In the records that follow, find each line with "category" and pull it out.

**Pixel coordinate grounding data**
- Opening Delimiter -
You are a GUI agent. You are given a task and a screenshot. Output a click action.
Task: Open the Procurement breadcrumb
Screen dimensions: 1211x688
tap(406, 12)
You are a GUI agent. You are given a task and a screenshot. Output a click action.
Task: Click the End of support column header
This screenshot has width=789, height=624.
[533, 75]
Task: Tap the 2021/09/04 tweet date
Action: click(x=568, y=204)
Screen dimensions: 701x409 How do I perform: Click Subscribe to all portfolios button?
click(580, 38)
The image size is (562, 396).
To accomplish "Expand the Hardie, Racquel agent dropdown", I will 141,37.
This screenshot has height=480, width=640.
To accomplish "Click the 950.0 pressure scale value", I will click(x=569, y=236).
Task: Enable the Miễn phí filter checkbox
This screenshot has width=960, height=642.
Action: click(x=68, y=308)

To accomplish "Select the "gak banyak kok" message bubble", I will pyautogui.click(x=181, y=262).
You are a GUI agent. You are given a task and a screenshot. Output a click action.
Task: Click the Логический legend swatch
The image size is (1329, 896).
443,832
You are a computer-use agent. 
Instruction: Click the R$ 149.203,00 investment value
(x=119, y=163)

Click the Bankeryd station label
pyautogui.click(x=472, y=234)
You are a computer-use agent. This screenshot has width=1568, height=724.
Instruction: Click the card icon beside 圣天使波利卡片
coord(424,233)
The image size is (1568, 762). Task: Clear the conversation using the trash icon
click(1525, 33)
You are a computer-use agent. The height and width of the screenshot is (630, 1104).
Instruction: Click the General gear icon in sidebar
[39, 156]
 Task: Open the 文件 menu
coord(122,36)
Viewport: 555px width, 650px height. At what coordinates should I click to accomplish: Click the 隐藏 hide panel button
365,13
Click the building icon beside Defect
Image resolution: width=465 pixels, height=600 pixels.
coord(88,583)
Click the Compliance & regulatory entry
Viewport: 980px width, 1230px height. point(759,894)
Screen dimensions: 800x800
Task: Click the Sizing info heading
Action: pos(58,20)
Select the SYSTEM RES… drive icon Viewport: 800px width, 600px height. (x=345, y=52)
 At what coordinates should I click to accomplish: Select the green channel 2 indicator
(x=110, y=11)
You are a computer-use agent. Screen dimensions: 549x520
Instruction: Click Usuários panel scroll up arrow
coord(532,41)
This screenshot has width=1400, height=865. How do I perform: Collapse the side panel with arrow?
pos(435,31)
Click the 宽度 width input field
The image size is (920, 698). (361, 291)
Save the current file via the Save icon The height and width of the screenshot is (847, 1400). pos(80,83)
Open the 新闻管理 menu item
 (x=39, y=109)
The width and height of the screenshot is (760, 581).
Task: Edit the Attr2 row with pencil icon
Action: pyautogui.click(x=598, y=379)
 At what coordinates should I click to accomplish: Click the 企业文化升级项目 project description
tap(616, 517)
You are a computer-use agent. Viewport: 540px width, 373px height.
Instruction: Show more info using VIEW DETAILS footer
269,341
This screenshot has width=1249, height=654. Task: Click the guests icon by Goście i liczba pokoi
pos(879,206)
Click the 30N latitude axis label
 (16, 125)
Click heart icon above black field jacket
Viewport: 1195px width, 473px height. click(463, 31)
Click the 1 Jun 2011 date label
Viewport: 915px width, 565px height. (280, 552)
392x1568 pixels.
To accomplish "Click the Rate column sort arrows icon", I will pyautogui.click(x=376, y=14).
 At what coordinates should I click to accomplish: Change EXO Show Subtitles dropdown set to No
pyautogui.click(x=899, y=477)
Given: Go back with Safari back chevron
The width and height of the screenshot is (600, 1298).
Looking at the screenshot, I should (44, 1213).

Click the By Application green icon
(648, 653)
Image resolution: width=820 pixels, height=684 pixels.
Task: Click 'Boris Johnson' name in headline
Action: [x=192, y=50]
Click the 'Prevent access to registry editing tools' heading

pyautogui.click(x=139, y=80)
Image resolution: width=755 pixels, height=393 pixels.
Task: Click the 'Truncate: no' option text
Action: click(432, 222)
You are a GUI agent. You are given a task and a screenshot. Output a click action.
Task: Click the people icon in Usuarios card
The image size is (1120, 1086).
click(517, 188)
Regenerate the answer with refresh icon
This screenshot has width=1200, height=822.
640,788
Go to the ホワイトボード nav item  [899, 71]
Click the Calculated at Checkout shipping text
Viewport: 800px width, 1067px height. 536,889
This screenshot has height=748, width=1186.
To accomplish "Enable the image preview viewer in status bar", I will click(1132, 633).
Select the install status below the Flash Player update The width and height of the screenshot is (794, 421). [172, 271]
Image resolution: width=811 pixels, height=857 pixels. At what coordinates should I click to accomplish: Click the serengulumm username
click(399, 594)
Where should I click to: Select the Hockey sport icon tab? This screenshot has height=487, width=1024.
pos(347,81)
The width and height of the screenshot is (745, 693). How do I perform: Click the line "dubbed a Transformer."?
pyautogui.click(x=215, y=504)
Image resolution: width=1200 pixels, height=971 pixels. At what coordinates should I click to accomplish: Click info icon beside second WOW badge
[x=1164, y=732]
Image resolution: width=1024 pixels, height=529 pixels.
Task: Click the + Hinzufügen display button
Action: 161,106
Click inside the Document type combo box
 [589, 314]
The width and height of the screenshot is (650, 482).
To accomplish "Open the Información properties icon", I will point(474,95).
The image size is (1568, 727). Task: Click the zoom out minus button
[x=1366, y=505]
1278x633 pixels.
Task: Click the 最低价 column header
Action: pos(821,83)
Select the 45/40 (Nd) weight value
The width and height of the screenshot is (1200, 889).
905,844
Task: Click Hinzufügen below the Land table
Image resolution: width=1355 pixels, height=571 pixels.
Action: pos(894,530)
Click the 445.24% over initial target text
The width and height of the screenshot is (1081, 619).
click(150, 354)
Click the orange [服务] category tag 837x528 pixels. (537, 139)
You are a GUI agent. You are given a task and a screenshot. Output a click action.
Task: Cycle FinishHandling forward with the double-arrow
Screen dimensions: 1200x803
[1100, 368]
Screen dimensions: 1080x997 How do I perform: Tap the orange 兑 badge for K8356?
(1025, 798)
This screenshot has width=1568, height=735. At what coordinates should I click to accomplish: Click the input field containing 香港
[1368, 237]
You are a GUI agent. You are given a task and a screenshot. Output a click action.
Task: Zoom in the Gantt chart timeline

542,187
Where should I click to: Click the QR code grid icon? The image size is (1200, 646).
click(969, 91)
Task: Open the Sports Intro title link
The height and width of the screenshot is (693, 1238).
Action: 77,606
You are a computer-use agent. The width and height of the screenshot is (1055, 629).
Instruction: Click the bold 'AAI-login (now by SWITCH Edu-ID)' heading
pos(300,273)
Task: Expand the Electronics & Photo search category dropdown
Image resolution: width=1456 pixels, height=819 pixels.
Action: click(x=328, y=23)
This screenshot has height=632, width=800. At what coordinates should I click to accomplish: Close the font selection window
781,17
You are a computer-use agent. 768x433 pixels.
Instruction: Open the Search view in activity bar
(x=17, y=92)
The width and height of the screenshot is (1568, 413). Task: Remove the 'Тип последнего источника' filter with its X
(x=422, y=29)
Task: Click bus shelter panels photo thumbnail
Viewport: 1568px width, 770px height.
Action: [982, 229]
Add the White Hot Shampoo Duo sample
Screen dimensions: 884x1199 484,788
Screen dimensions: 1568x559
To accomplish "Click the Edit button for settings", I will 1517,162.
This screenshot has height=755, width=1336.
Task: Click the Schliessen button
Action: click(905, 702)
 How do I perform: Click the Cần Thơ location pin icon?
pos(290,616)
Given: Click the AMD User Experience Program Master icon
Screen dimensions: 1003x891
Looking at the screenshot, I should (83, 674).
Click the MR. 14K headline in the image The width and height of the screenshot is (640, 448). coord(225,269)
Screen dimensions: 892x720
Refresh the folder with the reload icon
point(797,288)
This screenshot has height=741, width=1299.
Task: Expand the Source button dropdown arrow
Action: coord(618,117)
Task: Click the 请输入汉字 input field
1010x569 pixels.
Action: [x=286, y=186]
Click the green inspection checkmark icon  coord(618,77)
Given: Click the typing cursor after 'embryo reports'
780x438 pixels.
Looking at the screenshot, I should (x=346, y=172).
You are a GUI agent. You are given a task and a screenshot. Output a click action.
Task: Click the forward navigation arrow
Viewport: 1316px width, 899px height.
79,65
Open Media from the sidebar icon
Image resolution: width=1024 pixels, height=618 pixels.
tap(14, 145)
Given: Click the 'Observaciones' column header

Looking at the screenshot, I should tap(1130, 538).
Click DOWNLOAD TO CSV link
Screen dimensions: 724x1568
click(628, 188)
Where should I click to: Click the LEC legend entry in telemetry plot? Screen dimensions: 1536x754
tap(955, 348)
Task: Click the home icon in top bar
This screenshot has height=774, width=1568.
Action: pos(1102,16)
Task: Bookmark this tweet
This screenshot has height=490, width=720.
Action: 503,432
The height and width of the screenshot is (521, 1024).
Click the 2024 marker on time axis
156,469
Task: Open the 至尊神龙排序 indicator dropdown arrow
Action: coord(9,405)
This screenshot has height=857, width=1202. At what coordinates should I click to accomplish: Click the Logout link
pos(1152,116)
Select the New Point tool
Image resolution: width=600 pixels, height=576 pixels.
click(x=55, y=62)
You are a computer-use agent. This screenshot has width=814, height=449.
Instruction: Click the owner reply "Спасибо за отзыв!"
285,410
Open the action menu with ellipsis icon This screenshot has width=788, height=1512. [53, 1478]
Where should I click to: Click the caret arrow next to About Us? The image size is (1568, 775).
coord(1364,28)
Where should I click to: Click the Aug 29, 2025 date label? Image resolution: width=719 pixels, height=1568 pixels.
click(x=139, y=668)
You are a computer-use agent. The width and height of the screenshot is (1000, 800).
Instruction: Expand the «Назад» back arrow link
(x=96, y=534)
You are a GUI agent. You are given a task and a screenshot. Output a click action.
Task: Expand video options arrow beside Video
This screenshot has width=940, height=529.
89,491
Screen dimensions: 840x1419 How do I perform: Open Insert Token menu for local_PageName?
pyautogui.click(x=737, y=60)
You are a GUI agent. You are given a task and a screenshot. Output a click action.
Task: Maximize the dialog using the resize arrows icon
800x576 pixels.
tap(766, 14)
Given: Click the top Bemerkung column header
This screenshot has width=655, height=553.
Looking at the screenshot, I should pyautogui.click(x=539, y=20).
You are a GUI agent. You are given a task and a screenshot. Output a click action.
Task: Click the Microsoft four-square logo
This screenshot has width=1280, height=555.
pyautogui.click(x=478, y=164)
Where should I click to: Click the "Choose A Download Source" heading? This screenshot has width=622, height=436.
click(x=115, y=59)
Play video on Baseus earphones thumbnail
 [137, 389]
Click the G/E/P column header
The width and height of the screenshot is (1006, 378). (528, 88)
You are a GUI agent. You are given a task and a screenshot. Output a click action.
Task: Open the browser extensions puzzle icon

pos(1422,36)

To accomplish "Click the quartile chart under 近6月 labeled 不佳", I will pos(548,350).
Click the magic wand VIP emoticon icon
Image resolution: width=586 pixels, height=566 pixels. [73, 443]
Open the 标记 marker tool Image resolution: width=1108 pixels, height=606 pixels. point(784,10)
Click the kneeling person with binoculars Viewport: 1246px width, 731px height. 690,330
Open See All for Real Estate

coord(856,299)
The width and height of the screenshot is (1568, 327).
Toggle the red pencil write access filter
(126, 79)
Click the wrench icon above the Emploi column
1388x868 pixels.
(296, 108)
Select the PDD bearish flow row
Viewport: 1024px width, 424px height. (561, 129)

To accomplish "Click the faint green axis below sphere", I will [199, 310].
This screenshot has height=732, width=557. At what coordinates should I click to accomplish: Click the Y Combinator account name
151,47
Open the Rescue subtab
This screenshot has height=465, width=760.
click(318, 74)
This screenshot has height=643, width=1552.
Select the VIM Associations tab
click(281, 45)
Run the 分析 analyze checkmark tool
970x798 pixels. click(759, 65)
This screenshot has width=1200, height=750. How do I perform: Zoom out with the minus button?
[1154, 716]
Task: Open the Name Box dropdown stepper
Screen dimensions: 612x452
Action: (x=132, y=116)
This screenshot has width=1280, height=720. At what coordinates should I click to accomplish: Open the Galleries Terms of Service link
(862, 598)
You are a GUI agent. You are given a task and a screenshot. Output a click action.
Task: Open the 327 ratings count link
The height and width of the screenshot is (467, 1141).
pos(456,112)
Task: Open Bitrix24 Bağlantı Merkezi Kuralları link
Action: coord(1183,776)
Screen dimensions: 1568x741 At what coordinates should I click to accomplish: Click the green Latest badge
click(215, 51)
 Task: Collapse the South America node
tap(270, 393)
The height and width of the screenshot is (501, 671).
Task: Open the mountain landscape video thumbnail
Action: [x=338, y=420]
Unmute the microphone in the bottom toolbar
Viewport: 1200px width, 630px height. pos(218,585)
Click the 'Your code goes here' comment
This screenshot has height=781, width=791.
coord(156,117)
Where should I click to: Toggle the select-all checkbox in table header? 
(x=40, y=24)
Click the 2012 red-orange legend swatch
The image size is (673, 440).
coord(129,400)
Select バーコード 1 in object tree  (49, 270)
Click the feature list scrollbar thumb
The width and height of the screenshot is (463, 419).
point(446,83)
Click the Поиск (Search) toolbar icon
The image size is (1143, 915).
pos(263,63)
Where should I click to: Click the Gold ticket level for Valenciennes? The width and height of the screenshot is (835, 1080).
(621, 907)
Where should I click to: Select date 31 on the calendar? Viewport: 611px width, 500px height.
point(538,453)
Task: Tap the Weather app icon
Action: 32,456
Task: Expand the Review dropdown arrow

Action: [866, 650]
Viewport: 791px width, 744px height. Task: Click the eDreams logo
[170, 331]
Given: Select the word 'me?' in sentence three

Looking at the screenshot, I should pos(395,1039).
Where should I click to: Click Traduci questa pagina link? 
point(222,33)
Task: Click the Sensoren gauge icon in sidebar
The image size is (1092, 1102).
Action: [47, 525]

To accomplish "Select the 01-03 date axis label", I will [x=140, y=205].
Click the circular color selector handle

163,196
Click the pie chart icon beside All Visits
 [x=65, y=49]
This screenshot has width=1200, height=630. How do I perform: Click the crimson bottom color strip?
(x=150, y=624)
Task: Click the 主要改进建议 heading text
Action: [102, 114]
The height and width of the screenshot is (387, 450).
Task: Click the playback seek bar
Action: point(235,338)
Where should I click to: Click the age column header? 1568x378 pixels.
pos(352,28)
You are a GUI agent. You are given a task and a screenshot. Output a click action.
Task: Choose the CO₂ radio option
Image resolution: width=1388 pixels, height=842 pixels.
- Closing Delimiter -
**TASK RESULT**
Click the orange [服务] category tag 837x528 pixels. (537, 139)
Task: Expand the Electronics & Photo search category dropdown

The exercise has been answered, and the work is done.